Keith Hamilton, head of external affairs for EEF, which represents manufacturers in the east of England, said, “There will be some relief for manufacturers that the cuts were not as bad as feared, with some positive announcements in the protection of the science and education budgets and support for low carbon technologies. The private sector will have to play a much bigger role in the future of the economy and while the statement showed that the Chancellor understands the areas on which to focus, we now need the detail of how we are going to get there.

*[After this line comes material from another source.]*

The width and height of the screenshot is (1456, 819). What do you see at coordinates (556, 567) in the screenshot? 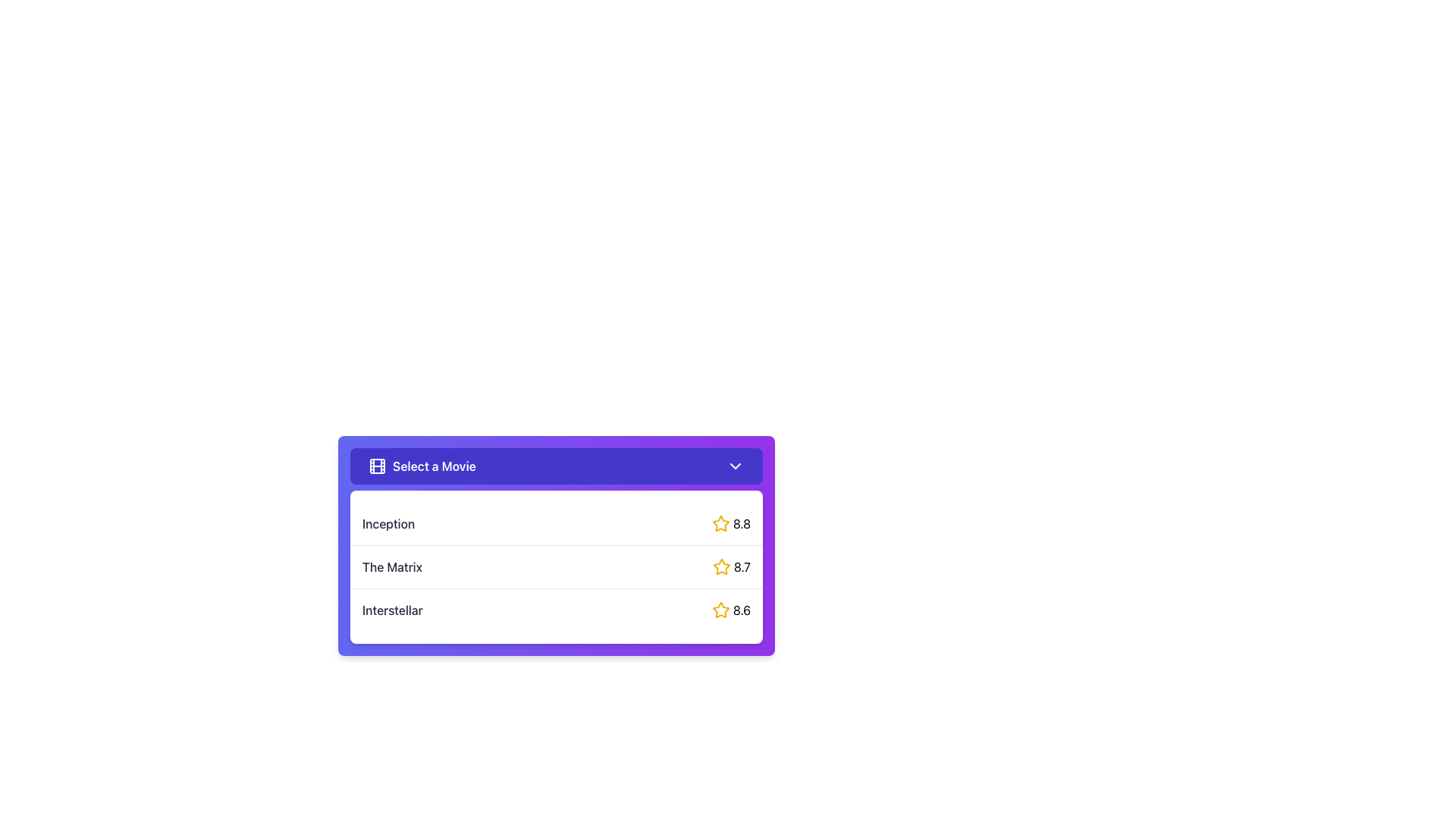
I see `the highlighted row in the dropdown menu that corresponds to the movie 'The Matrix' with a score of 8.7` at bounding box center [556, 567].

“However, for companies the suspense is not yet over and they need clarity on the government’s strategy for growth and, in particular how it will work with the private sector to leverage investment. Industry has already started to increase its investment but this will only be sustained if the government sets out a clear framework for the longer-term.

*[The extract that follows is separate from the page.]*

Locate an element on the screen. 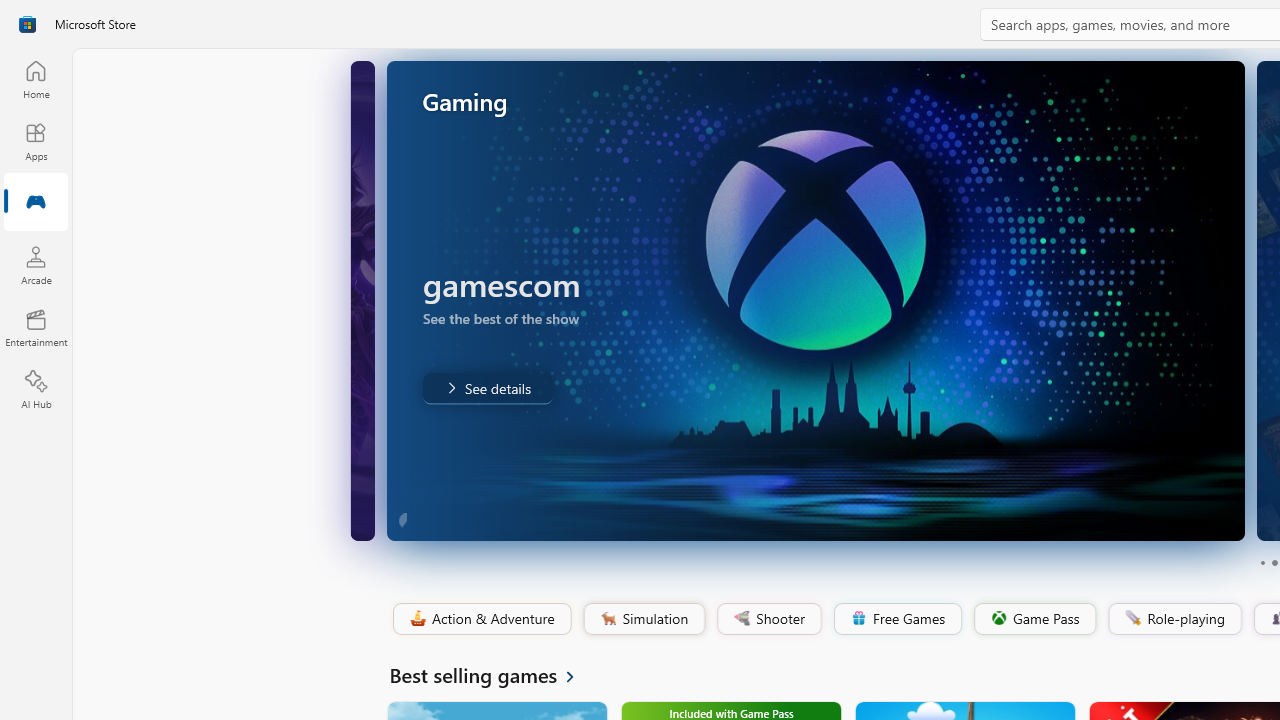 The image size is (1280, 720). 'Home' is located at coordinates (35, 78).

“We welcome the commitment to apprenticeship funding and high level skills training but, as with many areas of government spending, this needs to be matched with reform to deliver a responsive skills system that is built to last.”

“Industry will welcome government investment to support carbon capture and storage and the development of low carbon industries in the UK. However, the current level of funding for the Green Investment Bank will not deliver the private investment necessary and we still need greater clarity on the Bank’s remit.”

“The extra money for the Regional Growth Fund will also be critical in funding important investments in our infrastructure but industry will need clear guidelines as to how it will operate and how funds will be accessed.”

Graeme Leach, chief economist at the Institute of Directors, said, “There is far too much negativity around the spending review. It is not the end of the world, far from it. We know this because of two important fiscal lessons from the 1990s. First, between 1991 and 1997 public sector employment fell by 600,000 – roughly on a par with the falls projected as a result of the spending review – but this did not prevent a sustained upturn in economic growth. Second, over the 1997-99 period fiscal tightening resulted in public spending falling sharply as a proportion of GDP, but this did not prevent the economy recording its fastestperiod of growth over the past 20 years.

“The economic backdrop to this fiscal tightening is clearly weaker now than in the 1990s, but this merely suggests that GDP growth won’t rise as much as then. It does not lead to an automatic conclusion that the public spending squeeze will trigger a double-dip recession. In the long term spending cuts will be positive for economic growth. Tax rises would damage the economy in both the short and long term.”